→ **ABOUT THIS EXERCISE**: Starting at the first line of the data, print each line verbatim up to and including the line bearing "Task: Click 分享 to share the post", omitting pictures.

→ **INFORMATION SHOWN**:
....
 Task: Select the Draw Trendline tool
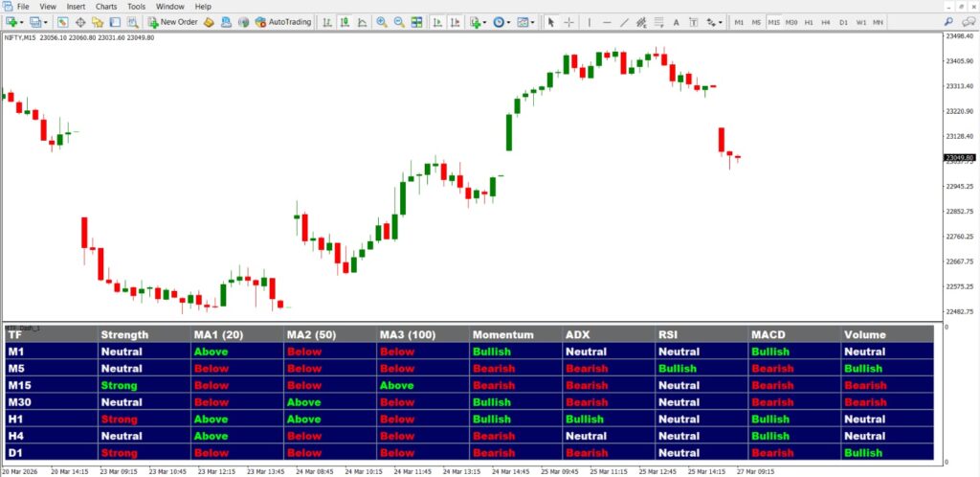tap(625, 21)
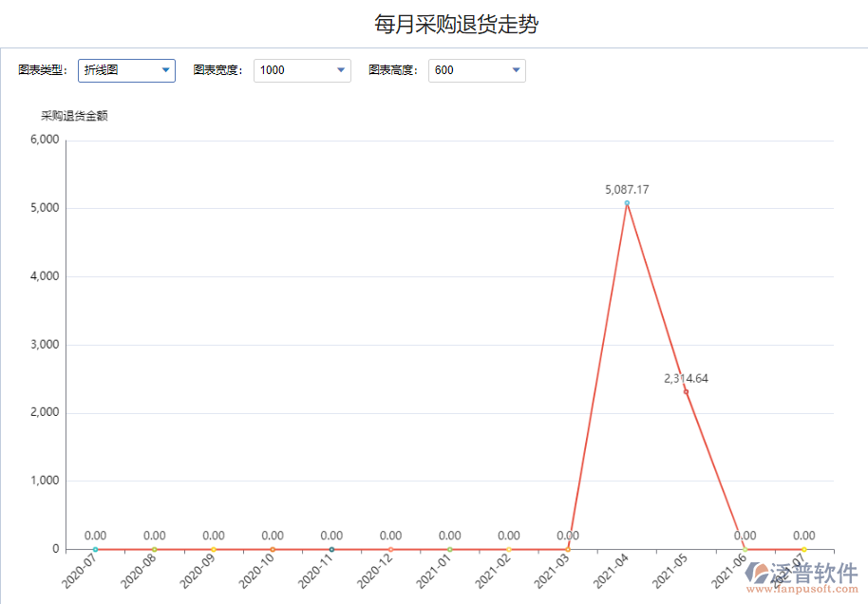
Task: Click the 2020-07 data point on the baseline
Action: [x=94, y=548]
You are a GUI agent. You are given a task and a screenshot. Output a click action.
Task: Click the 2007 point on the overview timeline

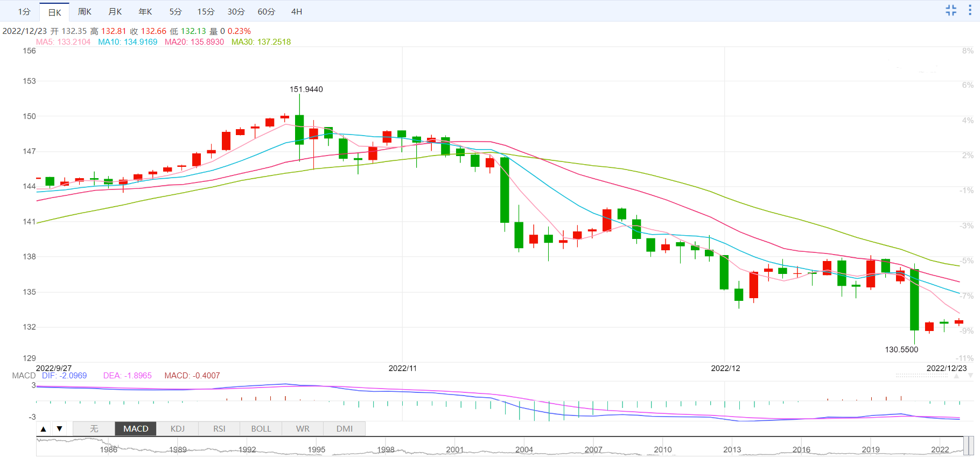click(593, 449)
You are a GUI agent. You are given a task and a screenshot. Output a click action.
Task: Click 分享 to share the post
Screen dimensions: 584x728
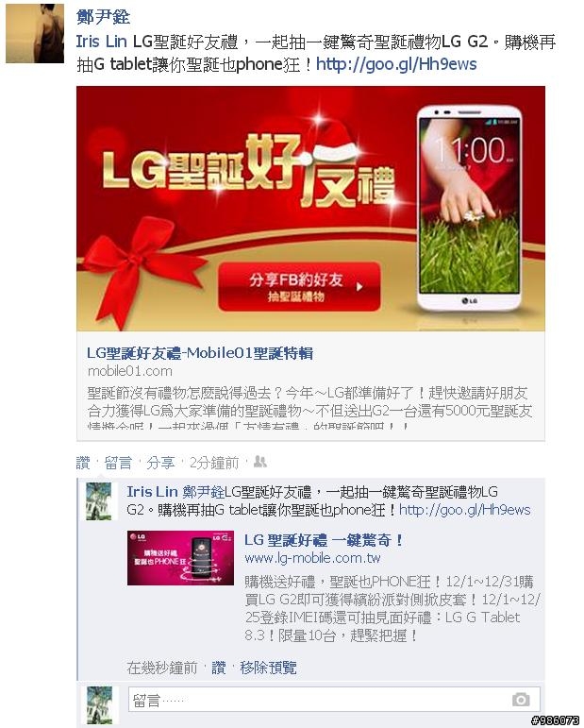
....
→ **SOLUTION TO THE EXERCISE**:
 Task: Select the Draw Trendline tool
tap(625, 21)
Task: Click the 2020-07 data point on the baseline
Action: [x=94, y=548]
You are a GUI agent. You are given a task and a screenshot. Output a click action.
Task: Click the 2007 point on the overview timeline

click(593, 449)
You are a GUI agent. You are given a task and a screenshot. Output a click action.
Task: Click 分享 to share the post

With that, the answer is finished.